26 de abril de 1920
En casa del tintorero Pujolà buscan cocinera. Buena, joven y con referencias. Doña Margarita entrevista a las candidatas en la sala, frente al Chassaigne & Frères, para impresionarlas. De las chicas valora su aspecto, la buena educación y las palabras que utilizan al hablar. Les formula algunas preguntas sencillas. Les enseña la cocina. Si le gustan, se las queda un día o dos, de prueba. Y es aquí donde comienzan todos los males. La familia Pujolà no está acostumbrada a los cambios.
En la mesa son días extraños. Nunca saben qué van a encontrar.
Una chica francesa les fríe la carne con mantequilla. Las niñas, que ahora se sientan a la mesa con los mayores, la encuentran asquerosa. Florián ni siquiera la prueba, con el olor tiene suficiente. Cuando Margarita le dice que les gusta más la manteca o el aceite, ella frunce los labios en una mueca de asco y se despide.
Conocen a una mujer de Vic que tiene pánico a las setas desde que un tío suyo murió envenenado por comerse una de cabeza encarnada.
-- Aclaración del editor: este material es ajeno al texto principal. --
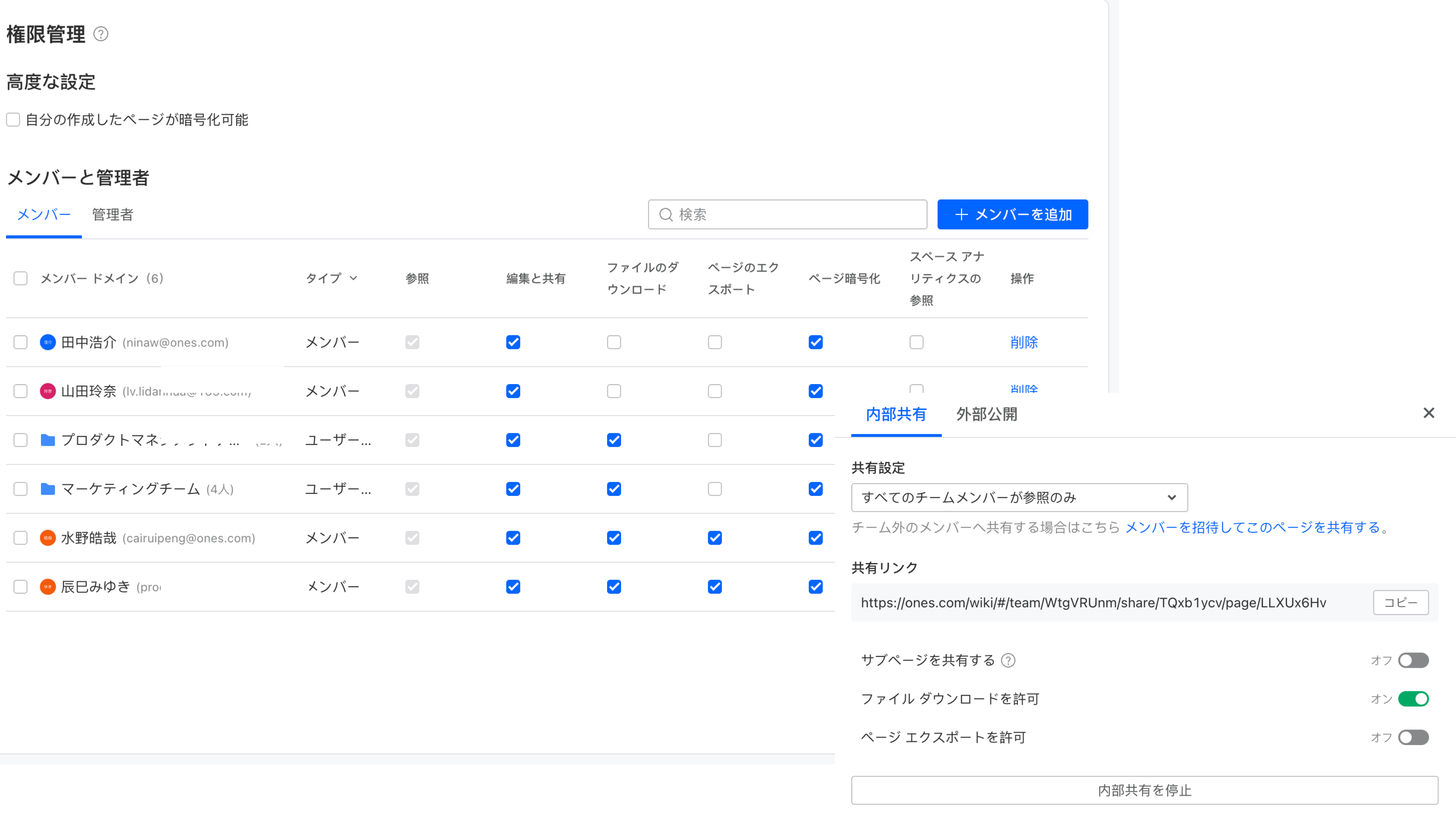
Task: Click the magnifier icon in the search box
Action: tap(667, 214)
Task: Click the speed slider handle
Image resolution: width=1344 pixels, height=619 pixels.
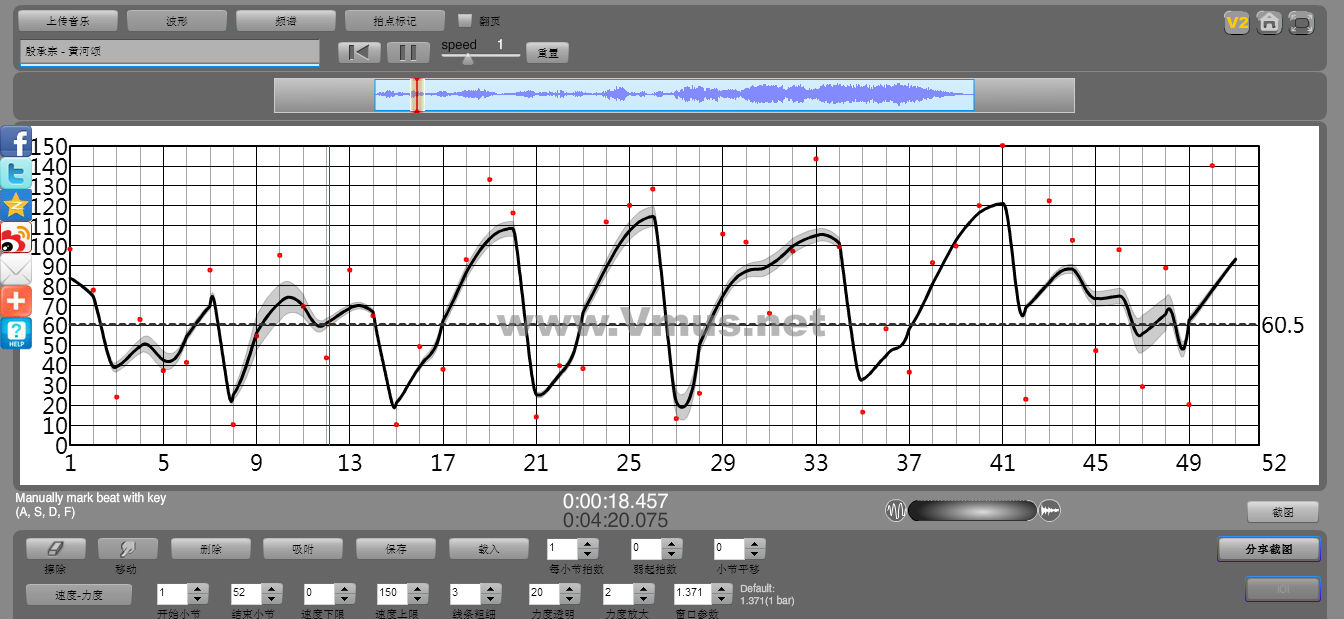Action: pyautogui.click(x=467, y=58)
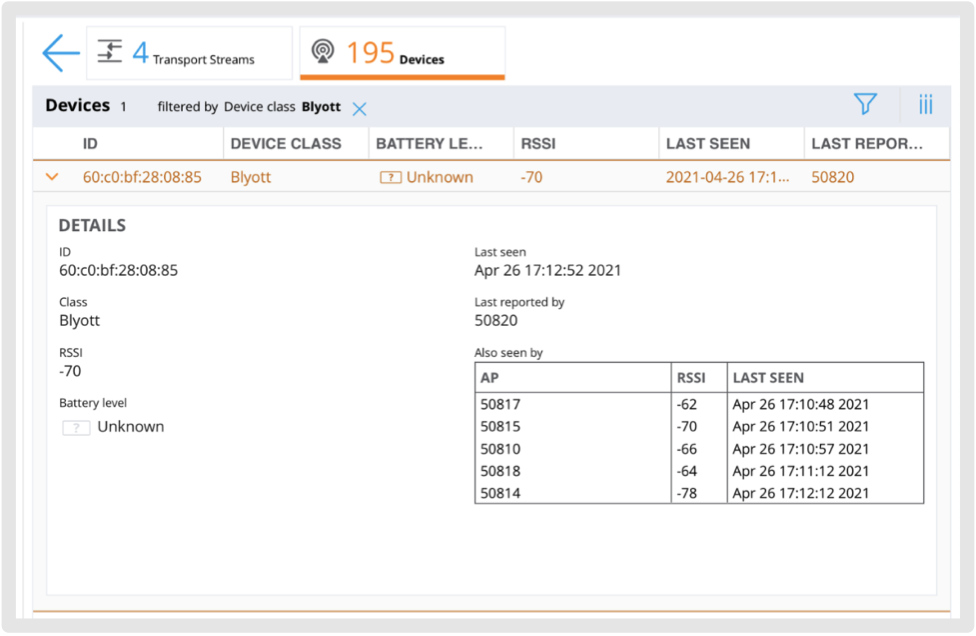Click the battery unknown icon in device row
This screenshot has width=976, height=636.
[x=390, y=178]
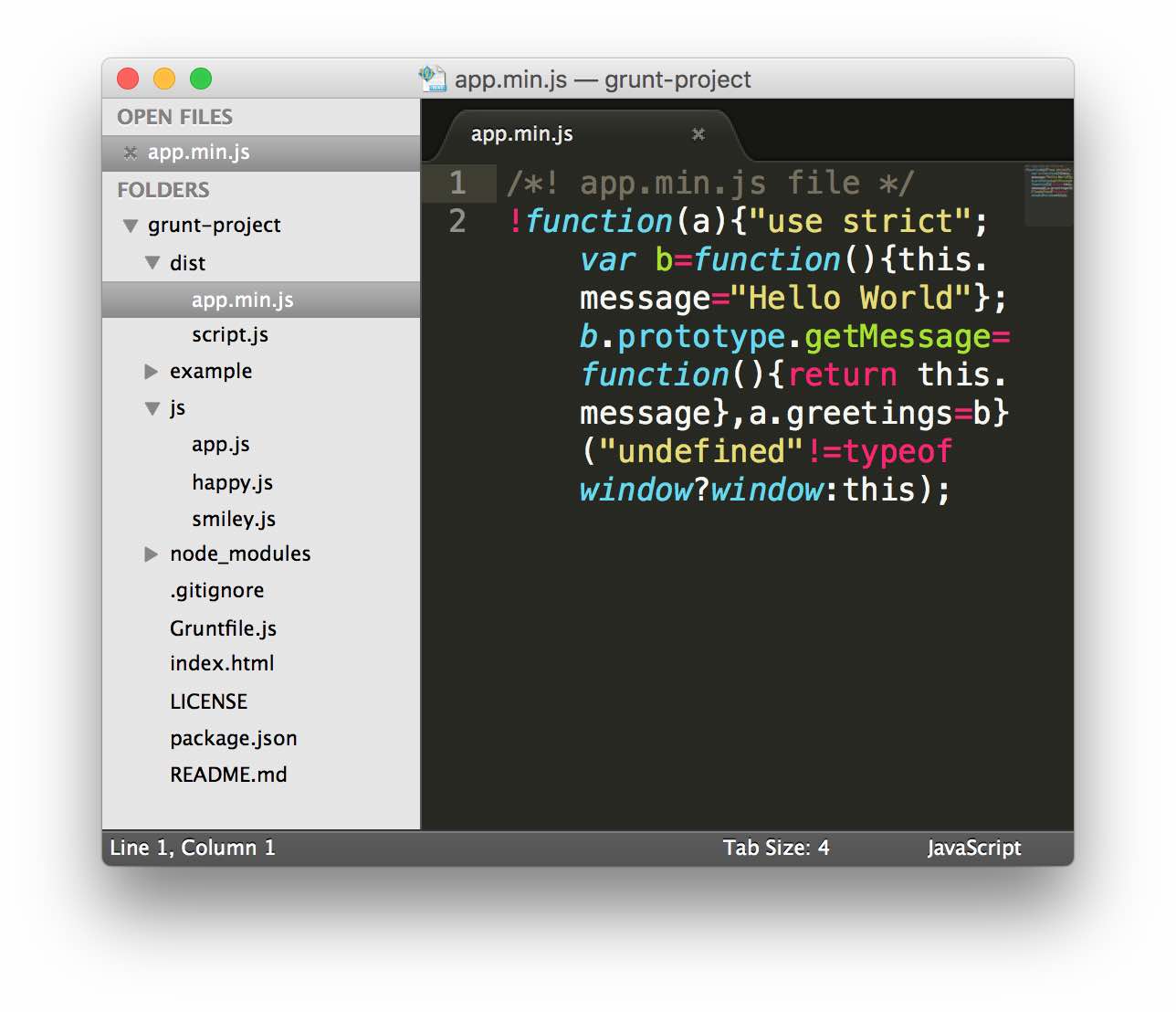Expand the example folder
Image resolution: width=1176 pixels, height=1012 pixels.
(151, 371)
No se atreve ni a mirarlas en el mercado, porque dice que provocan manchas en la piel. El fricandó lo hace con alcachofas (y no parece fricandó, claro).
Hay alguna que nunca ha visto una cocina moderna, de las que funcionan con carbón. Otras que sólo saben cocinar carne o pescado, pero no las dos cosas. Una que sólo piensa en la matanza del cerdo, que quiere celebrar en el patio de la casa. Incluso una que no sabe ni cocer un huevo. La gota que colma el vaso la pone una chica forastera (andaluza, dice) que les prepara una sopa espesa, colorada y más fría que un plato de crema y les dice que tienen que comérsela de primer plato, porque llena mucho y va muy bien para el estómago. «Gazpacho», jura que se llama este plato nunca visto. Está claro que en casa del tintorero Pujolà nadie va a comerse algo tan raro.
—No deberías haber dejado que Tomasa se fuera —dice Florián, que en sólo una semana de no comer lo de siempre ya se ajusta el cinturón un agujero más—. ¿No podrías ir a verla y convencerla para que vuelva?
Margarita puede tener el estómago vacío y revuelto, pero no piensa dejar que nadie le descomponga también la dignidad. No va a pedirle nada a aquella descarada. Así tenga que comer gazpacho todos los días de su vida.
—Déjeme ir a mí, madre. Iré a ver a Tomasa y le pediré algunas recetas. El fricandó, el pescado en salsa, las albóndigas, la sepia con guisantes —dice Teresa.
Sólo escuchar los nombres de tantas delicias, a los de casa se les hace la boca agua.
—¿Tú? ¡Tú te estarás quieta! ¿Cómo te las arreglas para hacer siempre lo que más me disgusta?
Doña Margarita también intenta, en su desesperación, cocinar ella misma. No lo hace del todo mal. Tiene mano, pero le falta paciencia y le sobran humos. Las joyas le estorban para amasar, para limpiar el pescado, no puede soportar que las manos le apesten a ajo o a cebolla. Le da vergüenza que la gente se dé cuenta de que lleva las manos marcadas por los cuchillos.
—Tú naciste para marquesa, yo siempre lo he dicho —murmura entre dientes Antonio Gomis, al conocer las tribulaciones de su hija.
Teresa termina por encargarse de la situación, pero sólo conoce un par de recetas —la de la crema de San José aparte— y el ejército de ayudantas que recluta —hermanas y camareras jóvenes— no es muy hábil.
Por suerte estamos en primavera, una época pródiga en productos que resultan deliciosos sin necesidad de cocinarlos. Si esto llega a pasar en invierno, los Pujolà se habrían muerto de hambre.